In Yolo County, for instance, where Dr. Katz watches Abrams tanks
roll by his beleaguered clinic, taxpayers have already provided the IRS
with $449.8 million to fund the Iraq war. That's enough to provide
health care to 168,154 children for a full year.

Those figures come from the National Priorities Project, a
nonpartisan group with a nifty - and often chilling - online calculator
(www. nationalpriorities.org). Type in the name of your locality, and
huge military costs suddenly hit close to home.

More than 40 percent of federal tax dollars go to military
spending. The outlays buy a mighty war machine while depleting our own
communities.

In San Francisco, taxpayers have already sent the U.S. government
$2.2 billion for the Iraq war - enough to provide health care to
828,378 children for a year. In Oakland, the figure is $826.7 million,
costing out to a year of health care for 309,036 children. In San Mateo
County, taxpayers' tab for the war in Iraq has reached $2.6 billion,
enough to cover a year of health care for nearly 1 million kids.
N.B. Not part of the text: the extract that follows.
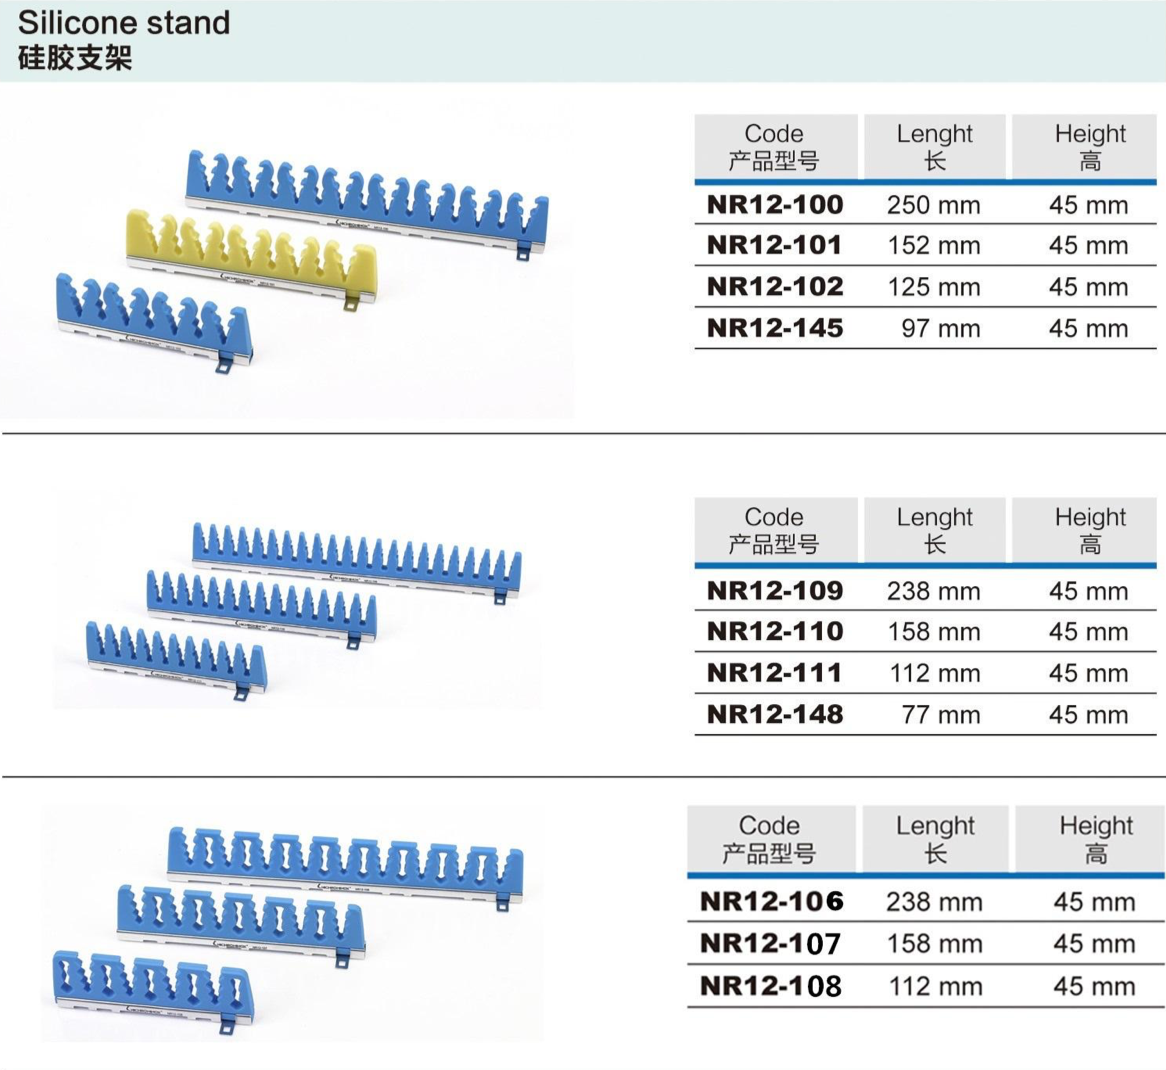Select product code NR12-148
Screen dimensions: 1166x1070
775,715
To make matters worse, this money wasn't just squandered. It
financed warfare that damaged - often fatally - the health of Americans
and Iraqis.

When the National Priorities Project crunched the numbers for the
entire Bay Area, it found that taxpayers have already sent the IRS a
total of $22.6 billion for the Iraq war. In retrospect, other options
for that money are heartbreaking. For a full year, it could have
provided 9,284,504 people with health care. Or it could have paid for
67,522 affordable housing units.

In pursuit of green goals, the Bay Area's share of expenditures for
the Iraq war could have provided upward of 10 million homes with
renewable electricity for four years.

Mostly, the dividing line between foreign policy and domestic
economy has narrowed to the vanishing point. As we know from our
personal lives, priorities - whether openly examined or not - are
pivotal. And government budgets tell the tale of social priorities writ
large.

Here's a fact worth pondering: If the money that taxpayers in the
state have already provided for the Iraq war - $83.1 billion - could
somehow be magically rerouted to the state government's coffers, the
lawmakers in Sacramento would now be faced with the problem of what to
do with a massive surplus.

We shouldn't expect that a reduction of U.S. forces in Iraq will do
much to slow the rocketing costs of America's global military ventures.
The Obama administration plans to double U.S. troop levels in
Afghanistan by early 2010, which will set a new deployment baseline in
that country for years to come. And a significant boost in the overall
size of the U.S. armed forces is on the bipartisan agenda in Washington.

Meanwhile, along the railroad tracks near Katz's clinic in Yolo
County, the Abrams tanks are likely to keep rolling. Each one has a
price tag of $4.3 million. And we're paying for it.